DIRECTION:
Copy out the part that opens with the line containing "Where should I click to: Select" and closes with the line containing "[x=447, y=450]", replacing "red" with "blue" and keeping everything else the same.

SOURCE MATERIAL:

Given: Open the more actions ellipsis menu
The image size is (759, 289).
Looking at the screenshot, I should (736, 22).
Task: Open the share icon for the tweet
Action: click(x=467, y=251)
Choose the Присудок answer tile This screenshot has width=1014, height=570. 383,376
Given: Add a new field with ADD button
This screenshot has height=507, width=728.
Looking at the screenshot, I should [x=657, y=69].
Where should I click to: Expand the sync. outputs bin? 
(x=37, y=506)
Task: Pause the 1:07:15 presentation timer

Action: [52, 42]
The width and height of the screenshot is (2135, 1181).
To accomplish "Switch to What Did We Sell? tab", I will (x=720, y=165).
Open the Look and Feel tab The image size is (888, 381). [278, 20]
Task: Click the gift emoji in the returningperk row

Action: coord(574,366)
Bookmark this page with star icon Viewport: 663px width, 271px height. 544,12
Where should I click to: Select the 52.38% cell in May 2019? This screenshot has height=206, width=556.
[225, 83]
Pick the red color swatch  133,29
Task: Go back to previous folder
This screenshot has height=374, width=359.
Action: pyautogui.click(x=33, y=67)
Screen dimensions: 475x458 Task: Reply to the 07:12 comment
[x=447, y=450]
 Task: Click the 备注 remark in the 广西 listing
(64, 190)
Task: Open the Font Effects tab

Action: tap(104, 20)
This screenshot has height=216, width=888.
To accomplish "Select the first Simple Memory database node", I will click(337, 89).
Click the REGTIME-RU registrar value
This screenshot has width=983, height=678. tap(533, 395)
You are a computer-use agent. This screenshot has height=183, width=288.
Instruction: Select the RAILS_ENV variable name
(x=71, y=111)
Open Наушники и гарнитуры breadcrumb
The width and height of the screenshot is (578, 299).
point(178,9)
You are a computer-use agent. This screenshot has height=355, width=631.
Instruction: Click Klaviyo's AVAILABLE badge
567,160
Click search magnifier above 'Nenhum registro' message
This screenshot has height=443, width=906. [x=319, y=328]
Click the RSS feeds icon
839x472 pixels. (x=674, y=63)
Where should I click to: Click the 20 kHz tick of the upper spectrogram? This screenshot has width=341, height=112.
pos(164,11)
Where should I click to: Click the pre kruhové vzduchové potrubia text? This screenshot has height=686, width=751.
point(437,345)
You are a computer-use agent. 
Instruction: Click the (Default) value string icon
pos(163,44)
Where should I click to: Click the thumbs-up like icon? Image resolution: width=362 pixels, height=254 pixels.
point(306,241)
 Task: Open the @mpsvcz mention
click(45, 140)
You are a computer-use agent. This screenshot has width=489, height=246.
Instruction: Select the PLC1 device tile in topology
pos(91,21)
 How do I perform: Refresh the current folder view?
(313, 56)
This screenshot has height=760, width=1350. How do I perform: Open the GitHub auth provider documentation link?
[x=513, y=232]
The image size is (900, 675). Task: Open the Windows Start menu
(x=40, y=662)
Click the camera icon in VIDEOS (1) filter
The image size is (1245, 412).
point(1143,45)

FINISHED EXERCISE:
Where should I click to: Select the 52.38% cell in May 2019? This screenshot has height=206, width=556.
[225, 83]
Pick the blue color swatch  133,29
Task: Go back to previous folder
This screenshot has height=374, width=359.
Action: pyautogui.click(x=33, y=67)
Screen dimensions: 475x458 Task: Reply to the 07:12 comment
[x=447, y=450]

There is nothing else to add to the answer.